Sempre com passos curtos, de boné na cabeça e com sua inseparável pastinha embaixo do braço, Leocádio Teixeira observa, com olhos de águia, as ruas da Vila Zilda, na zona norte da capital paulista. Aos 74 anos, o olhar não é apenas de amor pelo bairro onde vive há 25 anos, mas de quem foi responsável por conquistas significativas como a chegada de luz elétrica, asfalto e até semáforos.

“Me mudei para a Vila Zilda em 1992, não tinha nada aqui. Era uma chácara quando minha casa estava sendo construída. Nunca pensei em sair daqui porque, desde o início, achava que esse bairro poderia ficar como os outros”, relembra Leó (exatamente com o som agudo na letra “o”), como é popularmente conhecido.

O desejo foi levado tão a sério que, apenas nos últimos 10 anos, Leó acumulou milhares de protocolos de demandas de infraestruturas para o bairro. “De 2006 a 2016 eu fiz umas 2.000 solicitações na Prefeitura Regional do Jaçanã/ Tremembé”, revela o baiano nascido e criado em Chorrochó, pequeno município de pouco mais de 10.000 habitantes, a 450 km de Salvador.

Quase um “rei dos protocolos”, desde o início dos anos 90, Leó já reivindicava serviços básicos na Vila Zilda. “A primeira conquista foi a chegada da energia elétrica; depois, no final de 1993, vieram água encanada e saneamento por meio de um mutirão com os moradores”, conta o aposentado.

##############################

*Tarefa breve a:*
Responda, com base no trecho sobre Leocádio Teixeira:
(i) Em que ano Leó se mudou para a Vila Zilda?
(ii) Quantas solicitações ele afirma ter feito à Prefeitura Regional de 2006 a 2016?
(iii) Qual foi a primeira conquista que ele obteve para o bairro?
O trecho e as linhas não guardam relação entre si.

##############################

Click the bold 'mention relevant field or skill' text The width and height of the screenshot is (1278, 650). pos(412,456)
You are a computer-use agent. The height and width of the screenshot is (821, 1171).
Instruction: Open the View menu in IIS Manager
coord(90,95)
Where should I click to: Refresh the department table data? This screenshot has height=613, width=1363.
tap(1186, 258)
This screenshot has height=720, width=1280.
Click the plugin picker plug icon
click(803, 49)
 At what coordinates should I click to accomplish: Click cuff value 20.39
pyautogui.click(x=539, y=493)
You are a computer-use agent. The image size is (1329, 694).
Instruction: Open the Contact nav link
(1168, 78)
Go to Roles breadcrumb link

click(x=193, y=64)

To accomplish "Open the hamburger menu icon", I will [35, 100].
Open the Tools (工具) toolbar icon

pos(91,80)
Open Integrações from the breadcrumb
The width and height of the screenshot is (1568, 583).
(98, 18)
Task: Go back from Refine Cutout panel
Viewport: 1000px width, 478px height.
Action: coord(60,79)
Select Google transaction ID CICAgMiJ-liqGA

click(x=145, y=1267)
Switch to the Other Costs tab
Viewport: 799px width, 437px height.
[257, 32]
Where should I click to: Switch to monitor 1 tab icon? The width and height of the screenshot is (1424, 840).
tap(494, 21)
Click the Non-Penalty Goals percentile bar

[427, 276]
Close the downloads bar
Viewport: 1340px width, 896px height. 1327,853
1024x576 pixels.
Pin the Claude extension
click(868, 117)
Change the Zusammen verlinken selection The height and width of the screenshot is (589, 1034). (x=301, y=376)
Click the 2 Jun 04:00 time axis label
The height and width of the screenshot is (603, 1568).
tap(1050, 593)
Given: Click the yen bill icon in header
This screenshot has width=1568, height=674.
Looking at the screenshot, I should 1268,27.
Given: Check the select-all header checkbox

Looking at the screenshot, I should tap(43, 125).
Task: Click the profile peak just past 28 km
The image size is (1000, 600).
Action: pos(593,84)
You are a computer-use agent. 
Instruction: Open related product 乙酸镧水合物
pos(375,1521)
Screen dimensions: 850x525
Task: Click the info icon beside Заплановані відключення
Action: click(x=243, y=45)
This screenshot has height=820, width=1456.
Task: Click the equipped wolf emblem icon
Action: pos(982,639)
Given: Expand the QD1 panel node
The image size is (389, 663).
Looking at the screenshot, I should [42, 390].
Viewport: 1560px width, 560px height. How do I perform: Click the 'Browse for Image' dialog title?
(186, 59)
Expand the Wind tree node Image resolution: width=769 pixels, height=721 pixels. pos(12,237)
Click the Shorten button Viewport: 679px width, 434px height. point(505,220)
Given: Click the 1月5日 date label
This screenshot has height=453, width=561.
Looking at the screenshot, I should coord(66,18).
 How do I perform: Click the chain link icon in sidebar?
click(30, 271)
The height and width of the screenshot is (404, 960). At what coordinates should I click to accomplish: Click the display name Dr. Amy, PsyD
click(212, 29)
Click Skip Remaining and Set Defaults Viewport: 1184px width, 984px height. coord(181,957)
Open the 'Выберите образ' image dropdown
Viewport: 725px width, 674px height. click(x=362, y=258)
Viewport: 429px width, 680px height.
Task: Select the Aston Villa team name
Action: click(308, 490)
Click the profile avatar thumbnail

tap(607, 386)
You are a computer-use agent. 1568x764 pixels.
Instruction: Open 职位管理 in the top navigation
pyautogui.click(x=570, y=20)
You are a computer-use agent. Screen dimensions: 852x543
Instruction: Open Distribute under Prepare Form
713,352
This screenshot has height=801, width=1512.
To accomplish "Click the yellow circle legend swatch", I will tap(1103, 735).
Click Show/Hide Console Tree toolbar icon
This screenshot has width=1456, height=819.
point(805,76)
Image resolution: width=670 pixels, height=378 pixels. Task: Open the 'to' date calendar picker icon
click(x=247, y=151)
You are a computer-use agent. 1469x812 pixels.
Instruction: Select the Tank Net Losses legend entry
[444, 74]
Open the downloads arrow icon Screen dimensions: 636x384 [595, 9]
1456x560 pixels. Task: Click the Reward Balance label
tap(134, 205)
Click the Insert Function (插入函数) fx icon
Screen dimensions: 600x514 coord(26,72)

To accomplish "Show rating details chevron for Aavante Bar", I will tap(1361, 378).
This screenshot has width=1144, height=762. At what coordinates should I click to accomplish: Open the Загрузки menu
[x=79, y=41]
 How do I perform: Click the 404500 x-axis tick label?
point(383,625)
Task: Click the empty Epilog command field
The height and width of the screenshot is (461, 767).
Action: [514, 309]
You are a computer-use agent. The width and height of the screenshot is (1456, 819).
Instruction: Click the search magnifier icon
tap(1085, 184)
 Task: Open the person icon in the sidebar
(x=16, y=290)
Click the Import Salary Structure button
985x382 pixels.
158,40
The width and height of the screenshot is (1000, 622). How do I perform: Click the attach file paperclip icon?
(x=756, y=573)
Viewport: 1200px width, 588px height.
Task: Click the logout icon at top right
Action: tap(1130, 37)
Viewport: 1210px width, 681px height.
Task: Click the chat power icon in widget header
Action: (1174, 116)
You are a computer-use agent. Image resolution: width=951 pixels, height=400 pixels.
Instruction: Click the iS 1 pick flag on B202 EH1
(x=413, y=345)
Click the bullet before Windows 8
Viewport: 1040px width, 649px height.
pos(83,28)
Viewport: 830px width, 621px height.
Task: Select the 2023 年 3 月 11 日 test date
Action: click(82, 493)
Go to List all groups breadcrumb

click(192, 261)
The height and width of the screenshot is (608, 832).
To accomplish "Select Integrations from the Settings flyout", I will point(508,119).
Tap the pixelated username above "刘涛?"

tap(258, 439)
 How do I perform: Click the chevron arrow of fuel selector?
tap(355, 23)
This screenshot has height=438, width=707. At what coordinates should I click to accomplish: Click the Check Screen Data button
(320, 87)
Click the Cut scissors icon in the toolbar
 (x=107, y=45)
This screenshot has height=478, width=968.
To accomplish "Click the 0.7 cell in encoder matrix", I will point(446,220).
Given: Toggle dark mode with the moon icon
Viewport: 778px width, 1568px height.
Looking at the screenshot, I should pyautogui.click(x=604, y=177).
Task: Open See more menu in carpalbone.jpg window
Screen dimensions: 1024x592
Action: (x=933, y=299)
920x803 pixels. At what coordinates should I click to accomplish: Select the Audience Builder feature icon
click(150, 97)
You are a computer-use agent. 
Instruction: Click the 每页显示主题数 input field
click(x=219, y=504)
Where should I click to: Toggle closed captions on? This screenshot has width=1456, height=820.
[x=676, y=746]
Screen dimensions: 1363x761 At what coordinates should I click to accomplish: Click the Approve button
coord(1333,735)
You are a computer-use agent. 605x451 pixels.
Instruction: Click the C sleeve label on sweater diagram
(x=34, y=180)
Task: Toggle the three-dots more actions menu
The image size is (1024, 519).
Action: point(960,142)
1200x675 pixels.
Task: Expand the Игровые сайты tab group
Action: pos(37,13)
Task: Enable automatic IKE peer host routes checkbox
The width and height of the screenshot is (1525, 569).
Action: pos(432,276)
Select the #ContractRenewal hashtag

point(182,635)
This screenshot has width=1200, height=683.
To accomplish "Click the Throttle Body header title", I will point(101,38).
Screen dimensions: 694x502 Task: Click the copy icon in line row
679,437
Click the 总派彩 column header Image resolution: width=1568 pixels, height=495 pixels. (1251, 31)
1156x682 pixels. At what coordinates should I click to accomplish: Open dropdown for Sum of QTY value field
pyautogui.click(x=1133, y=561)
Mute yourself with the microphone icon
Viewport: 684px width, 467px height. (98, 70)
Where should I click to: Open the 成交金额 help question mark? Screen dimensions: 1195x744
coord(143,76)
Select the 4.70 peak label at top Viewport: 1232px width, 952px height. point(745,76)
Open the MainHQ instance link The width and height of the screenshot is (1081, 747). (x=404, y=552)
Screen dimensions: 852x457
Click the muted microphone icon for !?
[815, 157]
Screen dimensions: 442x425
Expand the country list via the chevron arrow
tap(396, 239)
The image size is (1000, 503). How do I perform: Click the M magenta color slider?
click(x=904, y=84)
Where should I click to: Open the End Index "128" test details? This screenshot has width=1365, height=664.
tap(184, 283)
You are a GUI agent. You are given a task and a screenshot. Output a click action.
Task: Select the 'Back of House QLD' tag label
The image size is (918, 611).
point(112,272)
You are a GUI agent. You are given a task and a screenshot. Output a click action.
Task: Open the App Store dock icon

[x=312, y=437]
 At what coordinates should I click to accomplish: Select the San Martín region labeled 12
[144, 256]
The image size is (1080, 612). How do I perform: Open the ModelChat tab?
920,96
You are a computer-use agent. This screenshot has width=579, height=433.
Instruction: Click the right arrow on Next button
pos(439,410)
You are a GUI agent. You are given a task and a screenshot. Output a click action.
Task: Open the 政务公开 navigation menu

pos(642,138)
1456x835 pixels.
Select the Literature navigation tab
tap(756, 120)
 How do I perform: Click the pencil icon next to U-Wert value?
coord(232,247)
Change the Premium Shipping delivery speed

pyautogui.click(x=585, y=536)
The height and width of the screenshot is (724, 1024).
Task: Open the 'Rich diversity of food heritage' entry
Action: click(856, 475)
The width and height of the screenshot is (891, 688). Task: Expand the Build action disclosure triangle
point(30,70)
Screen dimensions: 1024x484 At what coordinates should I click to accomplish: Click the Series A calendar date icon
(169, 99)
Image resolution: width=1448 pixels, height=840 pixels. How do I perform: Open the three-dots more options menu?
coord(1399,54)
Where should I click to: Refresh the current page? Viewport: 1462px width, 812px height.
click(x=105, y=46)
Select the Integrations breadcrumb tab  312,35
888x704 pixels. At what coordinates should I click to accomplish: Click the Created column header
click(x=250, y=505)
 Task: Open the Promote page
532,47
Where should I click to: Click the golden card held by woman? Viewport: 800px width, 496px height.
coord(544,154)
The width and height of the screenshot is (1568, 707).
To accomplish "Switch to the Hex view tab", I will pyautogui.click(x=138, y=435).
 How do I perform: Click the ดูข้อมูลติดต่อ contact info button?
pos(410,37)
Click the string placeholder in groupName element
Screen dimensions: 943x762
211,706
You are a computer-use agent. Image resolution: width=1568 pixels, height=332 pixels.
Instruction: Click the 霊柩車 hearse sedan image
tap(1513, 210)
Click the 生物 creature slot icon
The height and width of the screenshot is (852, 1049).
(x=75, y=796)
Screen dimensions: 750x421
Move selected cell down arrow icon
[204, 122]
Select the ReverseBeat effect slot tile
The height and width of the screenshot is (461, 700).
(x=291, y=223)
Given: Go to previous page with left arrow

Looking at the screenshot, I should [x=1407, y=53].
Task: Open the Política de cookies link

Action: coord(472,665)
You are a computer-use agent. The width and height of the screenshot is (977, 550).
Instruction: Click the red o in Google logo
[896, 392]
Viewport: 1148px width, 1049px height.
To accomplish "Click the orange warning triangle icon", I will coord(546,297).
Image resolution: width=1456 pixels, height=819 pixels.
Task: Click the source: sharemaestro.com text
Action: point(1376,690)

##############################

*Tarefa breve b:*
Transcreva, sem alterar nada, as linhas (e não o trecho), desde a primeira até aquela que contém "click(868, 117)", inclusive.

*Resultado correto a:*
(i) Em 1992.
(ii) Cerca de 2.000 solicitações.
(iii) A chegada da energia elétrica.

*Resultado correto b:*
Click the bold 'mention relevant field or skill' text The width and height of the screenshot is (1278, 650). pos(412,456)
You are a computer-use agent. The height and width of the screenshot is (821, 1171).
Instruction: Open the View menu in IIS Manager
coord(90,95)
Where should I click to: Refresh the department table data? This screenshot has height=613, width=1363.
tap(1186, 258)
This screenshot has height=720, width=1280.
Click the plugin picker plug icon
click(803, 49)
 At what coordinates should I click to accomplish: Click cuff value 20.39
pyautogui.click(x=539, y=493)
You are a computer-use agent. The image size is (1329, 694).
Instruction: Open the Contact nav link
(1168, 78)
Go to Roles breadcrumb link

click(x=193, y=64)

To accomplish "Open the hamburger menu icon", I will [35, 100].
Open the Tools (工具) toolbar icon

pos(91,80)
Open Integrações from the breadcrumb
The width and height of the screenshot is (1568, 583).
(98, 18)
Task: Go back from Refine Cutout panel
Viewport: 1000px width, 478px height.
Action: coord(60,79)
Select Google transaction ID CICAgMiJ-liqGA

click(x=145, y=1267)
Switch to the Other Costs tab
Viewport: 799px width, 437px height.
[257, 32]
Where should I click to: Switch to monitor 1 tab icon? The width and height of the screenshot is (1424, 840).
tap(494, 21)
Click the Non-Penalty Goals percentile bar

[427, 276]
Close the downloads bar
Viewport: 1340px width, 896px height. 1327,853
1024x576 pixels.
Pin the Claude extension
click(868, 117)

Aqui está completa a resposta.